Exercise instructions
Rewrite only the lines starting at the line containing "You are a GUI" and ending at the line containing "Click the display name field containing ハナコ", both included, with the requests kept in place. Multiply every coordinate in the answers by 1.3 and round each result to a whole number, rounding halves up; leave all other numbers unchanged and omit the pictures.

Supplied records
◇ ◇ ◇ ◇ ◇ ◇ ◇
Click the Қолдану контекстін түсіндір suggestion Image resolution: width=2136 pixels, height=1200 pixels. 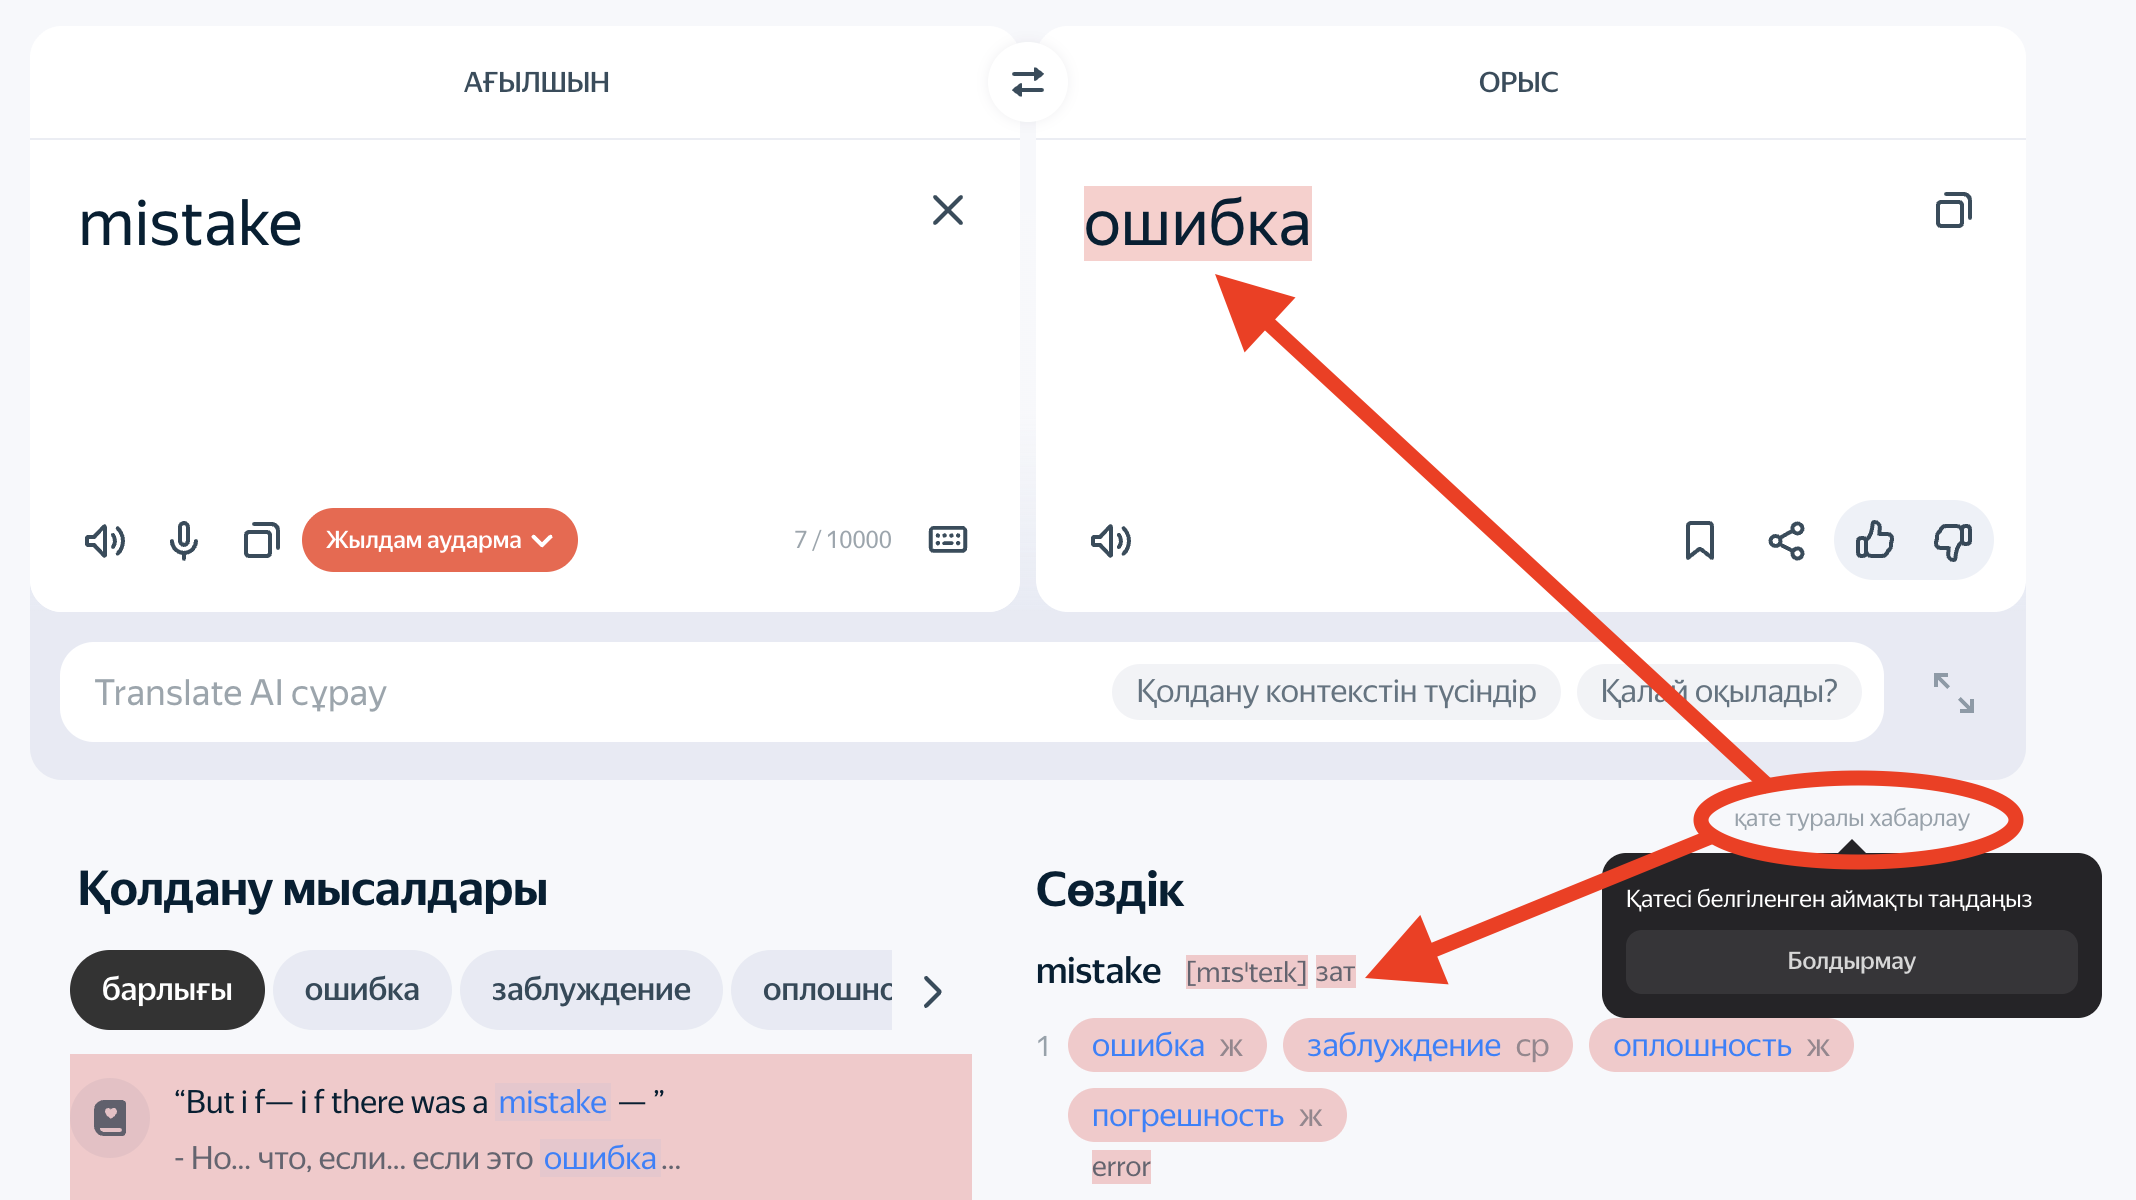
◇ ◇ ◇ ◇ ◇ ◇ ◇
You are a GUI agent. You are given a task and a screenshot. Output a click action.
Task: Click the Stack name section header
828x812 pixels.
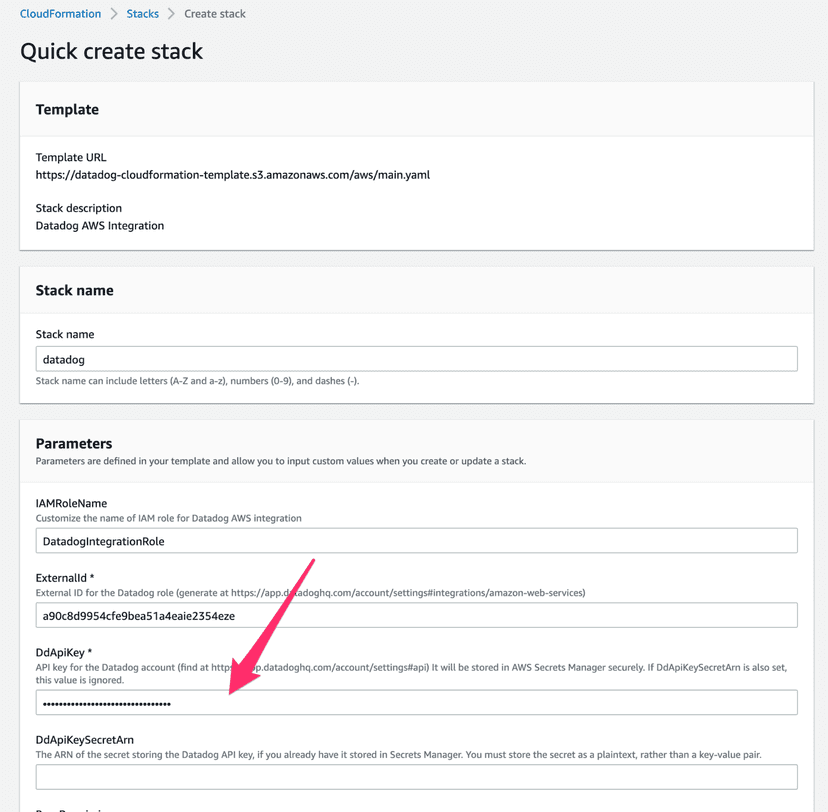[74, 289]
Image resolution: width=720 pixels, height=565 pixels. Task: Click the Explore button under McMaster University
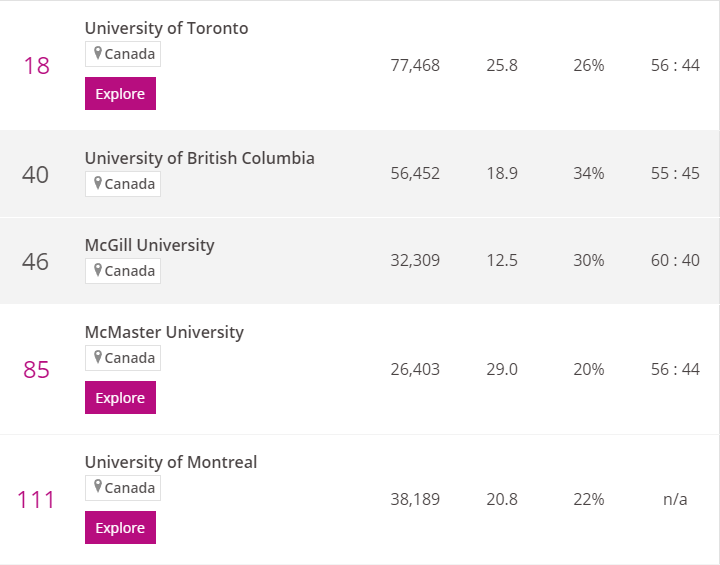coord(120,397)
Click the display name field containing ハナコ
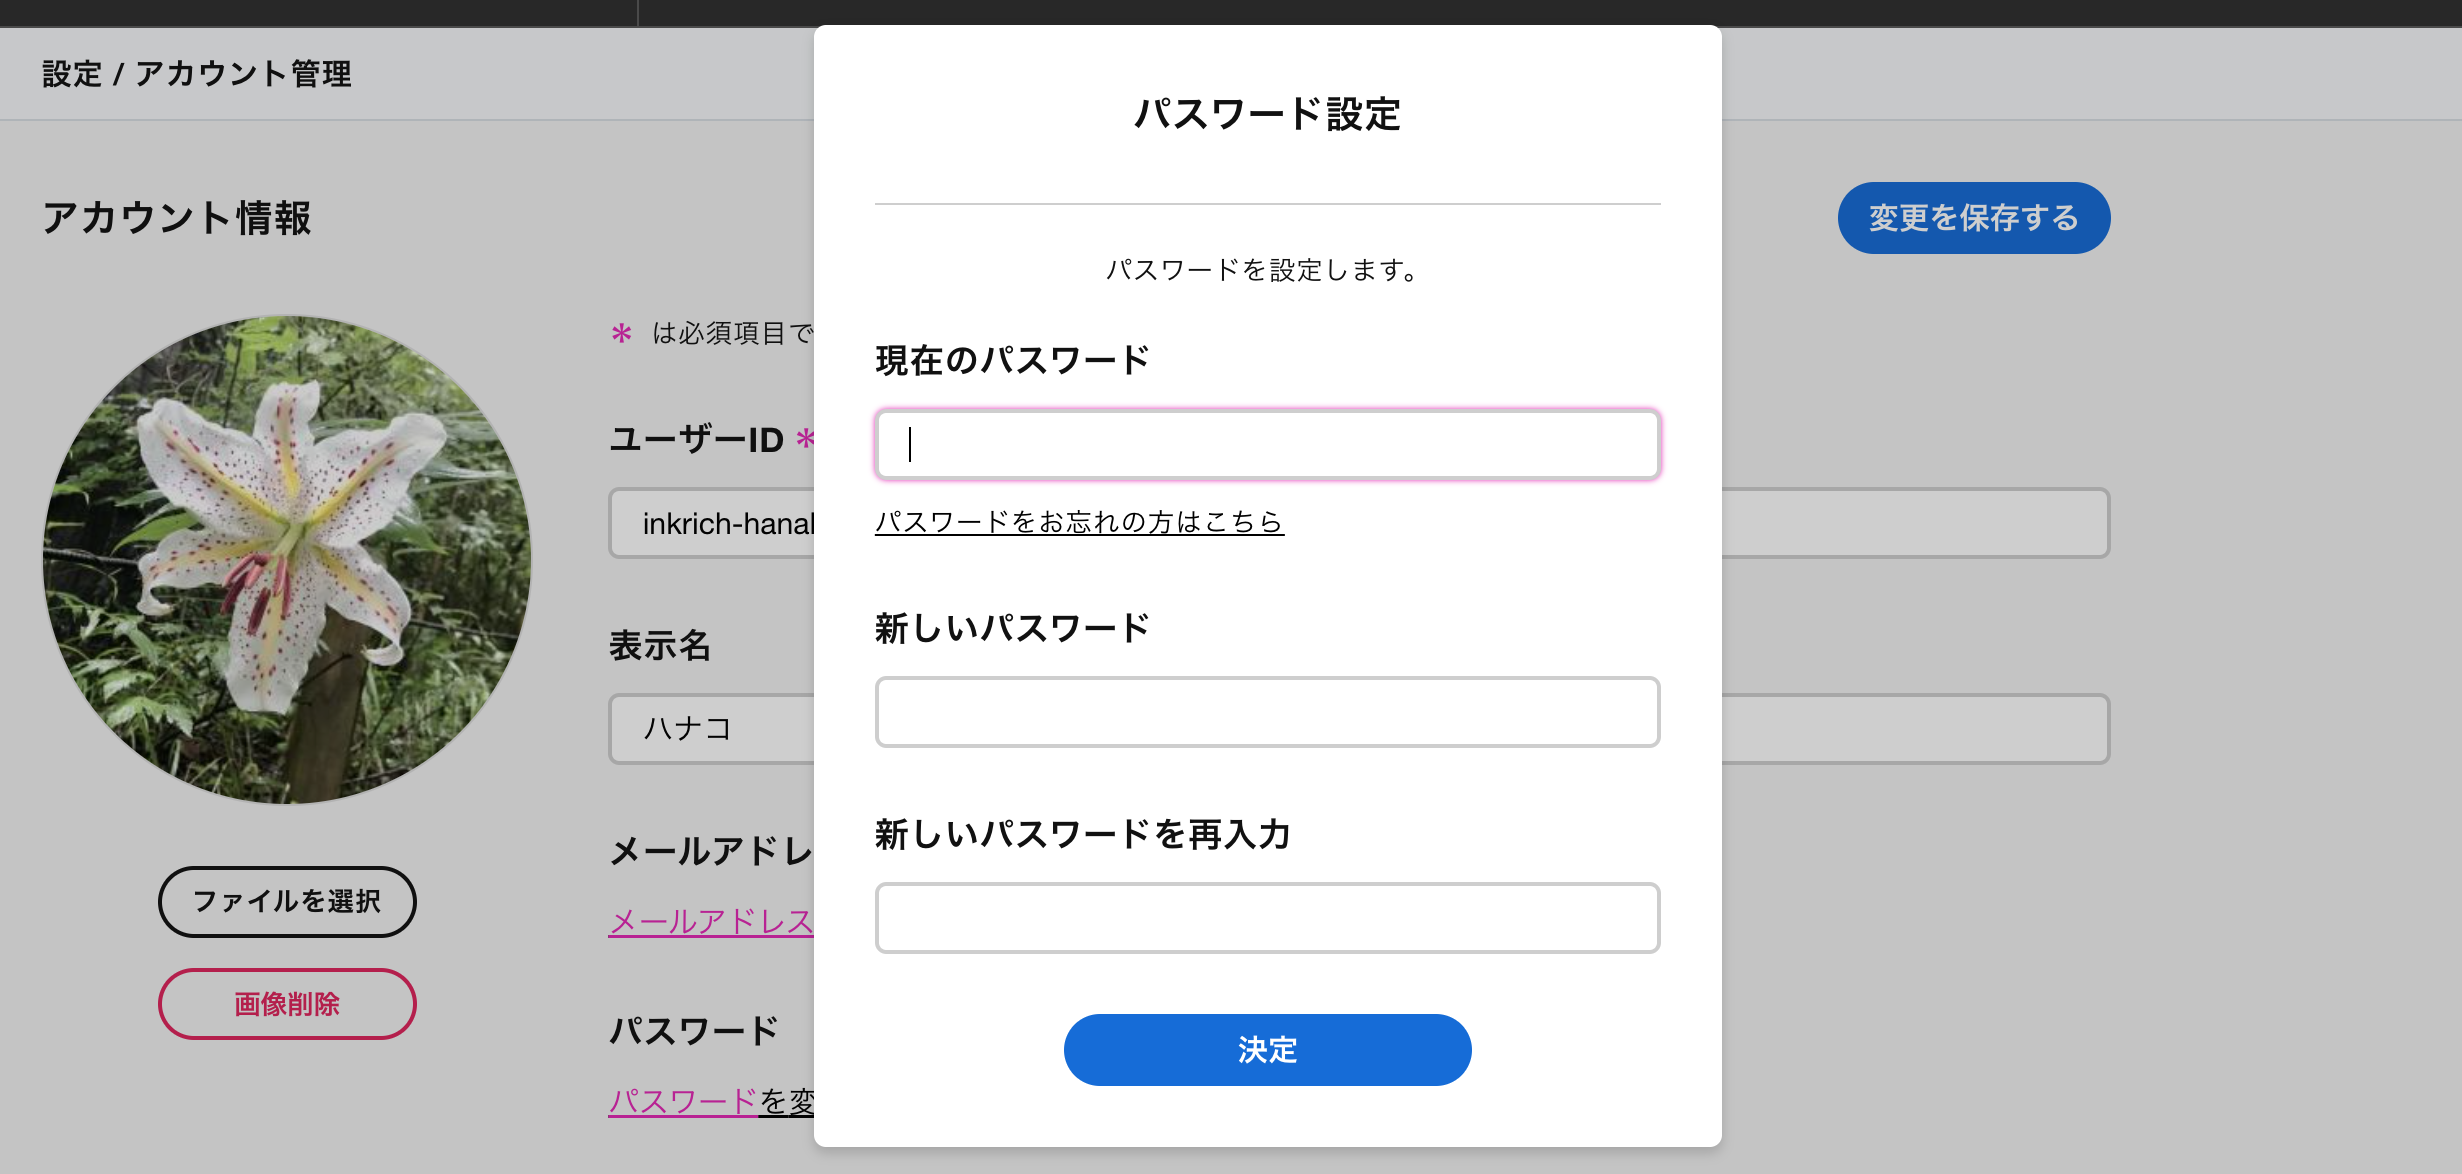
◇ ◇ ◇ ◇ ◇ ◇ ◇
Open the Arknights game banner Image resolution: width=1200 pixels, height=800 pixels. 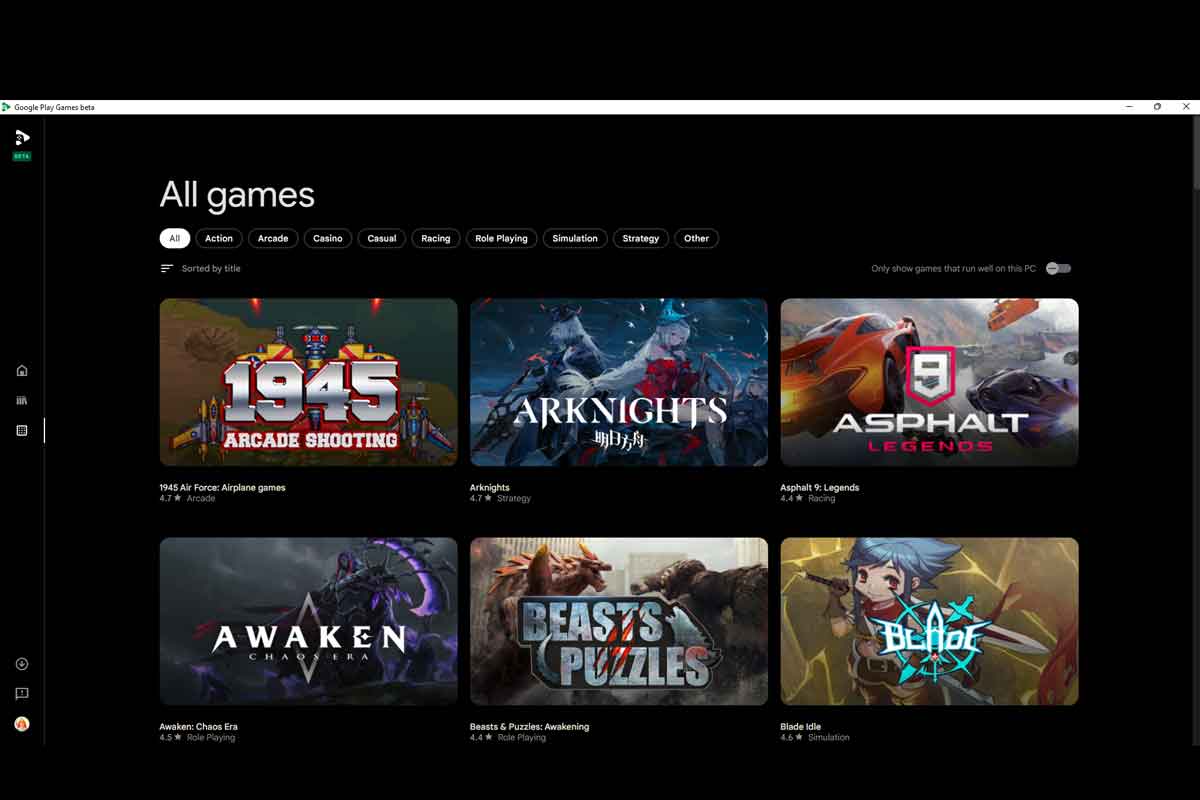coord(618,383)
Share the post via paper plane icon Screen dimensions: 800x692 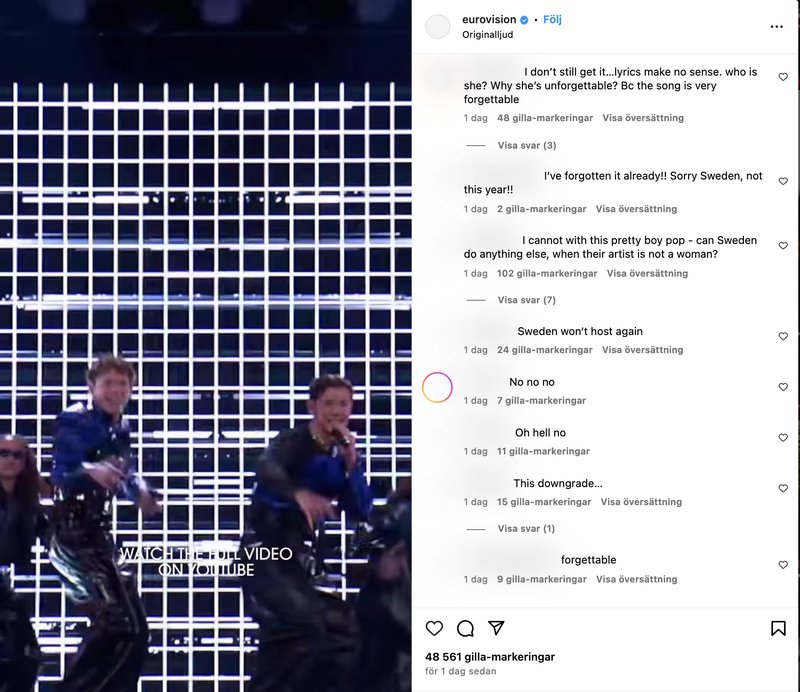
◇ ◇ ◇ ◇ ◇ ◇ ◇
The response
You are a GUI agent. You are given a task and a screenshot. Output a click action.
Task: Click the Stack name section header
828x812 pixels.
[96, 376]
Image resolution: width=720 pixels, height=565 pixels. Task: Click the Explore button under McMaster University
coord(156,516)
Click the display name field containing ハナコ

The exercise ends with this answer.